-- START SOURCE EXTRACT --

# A Happy Accident



## Chief Longwind Of The North (Mar 26, 2005)

Got to share this recipe with all of you.  I was cooking a couple of steaks on the grill yesterday.  In preperation for the meal, we were trying to decide what to have with them.  We decided on smashed spuds and cole slaw.  My daughter Lisa took on the job of making the spuds and gravy.  I maked the cole slaw and got the fire going.  To save time, she used the pressure cooker to cook the spuds, and a can of Spartan brand chicken broth for the gravy.  As it was heating, Lisa (my daughter) tasted the broth and exclaimed "Yuck! This stuff tastes like formaldehyde."

I tasted it and it did have an aromatic presence to it.  Yet the ingredients showed only chicken broth.  I knew that the aromatic oils would soon cook off and so said "I'll fix it."

To that end, I broke a washed stalk of celery into 4 pieces and added them to the broth.  I also sliced 1 carrot thinly and placed the rounds into the pot.  I let everything boil together for about 5 minutes.  Then, I poured the resultant stock through a fine, wire-mesh seive.  Lisa and I ate the partially cooked veggies.  They were yummy.  I tasted the stock.  To my amazement, the combined flavors of the store-brand chicken broth, the celery, and carrot combined to create a mushroom flavor.  It was delicate, but at the same time pronounced.  We thickend it with cornstarch slurry and added a touch of butter.  I will definitely be making that gravy again.  It was arguably the best gravy I ever made.

-- END SOURCE EXTRACT --

- [TO-DO LIST]:
- a) In the forum post about the accidental gravy, what flavor did the store-brand chicken broth, celery, and carrot produce when combined?
- b) Continue the forum post about the accidental gravy, picking up after its final sentence.

-- START PROVIDED DATA --

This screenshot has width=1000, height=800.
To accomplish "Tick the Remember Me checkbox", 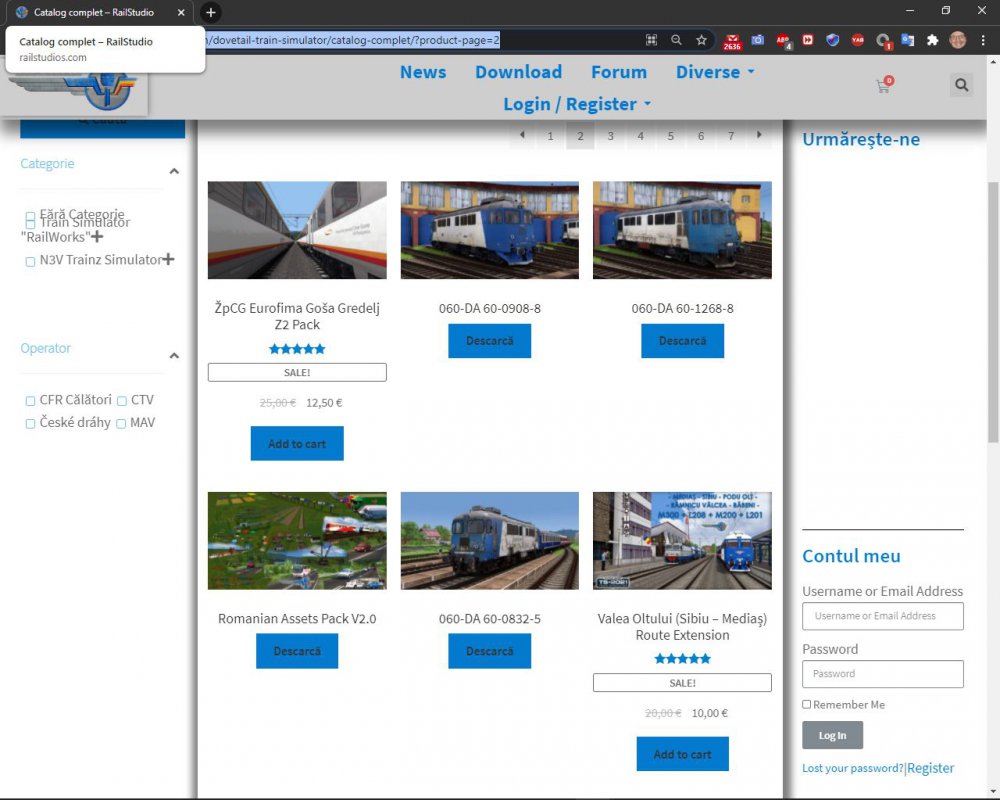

-- END PROVIDED DATA --

- [FINAL RESULTS]:
- a) They produced a mushroom flavor.

- b)
The steaks, of course were grilled over the charcoal, and the cole-slaw is a very refreshing favorite around here.  I make it lighter by adding a bit less salad dressing and adding ice-water to the grated cabbage.  Sweeten with a bit of Splenda, add onion, and you have a very tasty slaw.

But even with the steak and everyone's favorite cole slaw, it was agreed that the gravy was the star of the meal.  The smashed spuds were pretty good aas well.  You have to try this gravy.  It will suprize you.  

Seeeeeya; Goodweed of the North


----------



## kitchenelf (Mar 26, 2005)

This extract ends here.